=== Begin Enclosure ===

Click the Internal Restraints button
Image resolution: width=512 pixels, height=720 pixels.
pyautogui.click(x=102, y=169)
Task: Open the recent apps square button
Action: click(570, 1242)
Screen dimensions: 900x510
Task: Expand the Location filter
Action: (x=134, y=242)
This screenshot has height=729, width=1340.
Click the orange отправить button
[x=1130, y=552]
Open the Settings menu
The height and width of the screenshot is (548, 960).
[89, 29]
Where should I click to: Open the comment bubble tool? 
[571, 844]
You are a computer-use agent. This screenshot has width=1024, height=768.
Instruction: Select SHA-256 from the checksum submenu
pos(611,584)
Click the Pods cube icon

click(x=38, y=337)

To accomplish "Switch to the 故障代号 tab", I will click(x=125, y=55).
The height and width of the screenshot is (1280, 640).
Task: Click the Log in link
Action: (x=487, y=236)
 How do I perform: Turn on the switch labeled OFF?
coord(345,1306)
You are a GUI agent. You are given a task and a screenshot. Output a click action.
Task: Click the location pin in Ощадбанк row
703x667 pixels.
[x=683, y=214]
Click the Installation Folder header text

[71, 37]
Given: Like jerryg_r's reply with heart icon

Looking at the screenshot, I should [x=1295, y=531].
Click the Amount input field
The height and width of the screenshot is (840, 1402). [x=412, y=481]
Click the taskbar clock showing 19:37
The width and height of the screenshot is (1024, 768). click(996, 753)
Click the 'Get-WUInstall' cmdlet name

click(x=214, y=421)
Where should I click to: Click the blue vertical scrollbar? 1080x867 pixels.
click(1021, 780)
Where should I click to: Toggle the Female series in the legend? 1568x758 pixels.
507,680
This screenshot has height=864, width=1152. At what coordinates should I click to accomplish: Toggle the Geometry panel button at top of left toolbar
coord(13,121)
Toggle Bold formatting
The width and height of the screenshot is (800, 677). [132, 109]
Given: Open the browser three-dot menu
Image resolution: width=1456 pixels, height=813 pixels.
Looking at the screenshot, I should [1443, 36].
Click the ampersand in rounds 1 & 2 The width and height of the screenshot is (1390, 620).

=== End Enclosure ===

**TASK TO COMPLETE**
For this task, print the records again exactly as they appear.

**ANSWER TO THIS EXERCISE**
Click the Internal Restraints button
Image resolution: width=512 pixels, height=720 pixels.
pyautogui.click(x=102, y=169)
Task: Open the recent apps square button
Action: click(570, 1242)
Screen dimensions: 900x510
Task: Expand the Location filter
Action: (x=134, y=242)
This screenshot has height=729, width=1340.
Click the orange отправить button
[x=1130, y=552]
Open the Settings menu
The height and width of the screenshot is (548, 960).
[89, 29]
Where should I click to: Open the comment bubble tool? 
[571, 844]
You are a computer-use agent. This screenshot has width=1024, height=768.
Instruction: Select SHA-256 from the checksum submenu
pos(611,584)
Click the Pods cube icon

click(x=38, y=337)

To accomplish "Switch to the 故障代号 tab", I will click(x=125, y=55).
The height and width of the screenshot is (1280, 640).
Task: Click the Log in link
Action: (x=487, y=236)
 How do I perform: Turn on the switch labeled OFF?
coord(345,1306)
You are a GUI agent. You are given a task and a screenshot. Output a click action.
Task: Click the location pin in Ощадбанк row
703x667 pixels.
[x=683, y=214]
Click the Installation Folder header text

[71, 37]
Given: Like jerryg_r's reply with heart icon

Looking at the screenshot, I should [x=1295, y=531].
Click the Amount input field
The height and width of the screenshot is (840, 1402). [x=412, y=481]
Click the taskbar clock showing 19:37
The width and height of the screenshot is (1024, 768). click(996, 753)
Click the 'Get-WUInstall' cmdlet name

click(x=214, y=421)
Where should I click to: Click the blue vertical scrollbar? 1080x867 pixels.
click(1021, 780)
Where should I click to: Toggle the Female series in the legend? 1568x758 pixels.
507,680
This screenshot has height=864, width=1152. At what coordinates should I click to accomplish: Toggle the Geometry panel button at top of left toolbar
coord(13,121)
Toggle Bold formatting
The width and height of the screenshot is (800, 677). [132, 109]
Given: Open the browser three-dot menu
Image resolution: width=1456 pixels, height=813 pixels.
Looking at the screenshot, I should [1443, 36].
Click the ampersand in rounds 1 & 2 The width and height of the screenshot is (1390, 620).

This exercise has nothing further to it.